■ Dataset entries
::::::::

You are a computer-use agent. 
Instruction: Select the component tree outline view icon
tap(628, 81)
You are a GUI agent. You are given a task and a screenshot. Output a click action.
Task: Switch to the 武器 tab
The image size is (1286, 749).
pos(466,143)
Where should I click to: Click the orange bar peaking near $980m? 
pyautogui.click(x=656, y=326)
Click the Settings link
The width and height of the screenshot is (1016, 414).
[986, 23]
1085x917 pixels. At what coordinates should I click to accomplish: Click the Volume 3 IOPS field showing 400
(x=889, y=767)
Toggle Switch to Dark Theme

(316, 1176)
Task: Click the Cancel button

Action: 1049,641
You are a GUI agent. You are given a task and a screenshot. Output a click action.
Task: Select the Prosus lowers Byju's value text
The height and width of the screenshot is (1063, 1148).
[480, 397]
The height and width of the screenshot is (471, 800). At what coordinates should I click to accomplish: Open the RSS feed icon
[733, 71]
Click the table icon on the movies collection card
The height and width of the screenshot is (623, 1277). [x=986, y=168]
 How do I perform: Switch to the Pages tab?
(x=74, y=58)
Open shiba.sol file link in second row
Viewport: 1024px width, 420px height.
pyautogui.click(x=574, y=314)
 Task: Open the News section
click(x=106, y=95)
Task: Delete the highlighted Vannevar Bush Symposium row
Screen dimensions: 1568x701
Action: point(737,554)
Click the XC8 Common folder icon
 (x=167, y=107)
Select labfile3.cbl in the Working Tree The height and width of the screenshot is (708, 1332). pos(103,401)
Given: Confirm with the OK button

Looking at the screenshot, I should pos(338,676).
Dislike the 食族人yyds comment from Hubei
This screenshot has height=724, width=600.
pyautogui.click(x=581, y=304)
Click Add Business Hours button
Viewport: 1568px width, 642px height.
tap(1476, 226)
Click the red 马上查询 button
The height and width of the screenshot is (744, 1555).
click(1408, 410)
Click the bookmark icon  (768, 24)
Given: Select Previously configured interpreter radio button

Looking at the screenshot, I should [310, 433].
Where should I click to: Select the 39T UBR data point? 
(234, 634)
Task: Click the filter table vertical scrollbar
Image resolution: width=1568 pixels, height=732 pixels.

::::::::

The entries above are to be output exactly as they appear.

■ TASK OUTPUT
You are a computer-use agent. 
Instruction: Select the component tree outline view icon
tap(628, 81)
You are a GUI agent. You are given a task and a screenshot. Output a click action.
Task: Switch to the 武器 tab
The image size is (1286, 749).
pos(466,143)
Where should I click to: Click the orange bar peaking near $980m? 
pyautogui.click(x=656, y=326)
Click the Settings link
The width and height of the screenshot is (1016, 414).
[986, 23]
1085x917 pixels. At what coordinates should I click to accomplish: Click the Volume 3 IOPS field showing 400
(x=889, y=767)
Toggle Switch to Dark Theme

(316, 1176)
Task: Click the Cancel button

Action: 1049,641
You are a GUI agent. You are given a task and a screenshot. Output a click action.
Task: Select the Prosus lowers Byju's value text
The height and width of the screenshot is (1063, 1148).
[480, 397]
The height and width of the screenshot is (471, 800). At what coordinates should I click to accomplish: Open the RSS feed icon
[733, 71]
Click the table icon on the movies collection card
The height and width of the screenshot is (623, 1277). [x=986, y=168]
 How do I perform: Switch to the Pages tab?
(x=74, y=58)
Open shiba.sol file link in second row
Viewport: 1024px width, 420px height.
pyautogui.click(x=574, y=314)
 Task: Open the News section
click(x=106, y=95)
Task: Delete the highlighted Vannevar Bush Symposium row
Screen dimensions: 1568x701
Action: point(737,554)
Click the XC8 Common folder icon
 (x=167, y=107)
Select labfile3.cbl in the Working Tree The height and width of the screenshot is (708, 1332). pos(103,401)
Given: Confirm with the OK button

Looking at the screenshot, I should pos(338,676).
Dislike the 食族人yyds comment from Hubei
This screenshot has height=724, width=600.
pyautogui.click(x=581, y=304)
Click Add Business Hours button
Viewport: 1568px width, 642px height.
tap(1476, 226)
Click the red 马上查询 button
The height and width of the screenshot is (744, 1555).
click(1408, 410)
Click the bookmark icon  (768, 24)
Given: Select Previously configured interpreter radio button

Looking at the screenshot, I should [310, 433].
Where should I click to: Select the 39T UBR data point? 
(234, 634)
Task: Click the filter table vertical scrollbar
Image resolution: width=1568 pixels, height=732 pixels.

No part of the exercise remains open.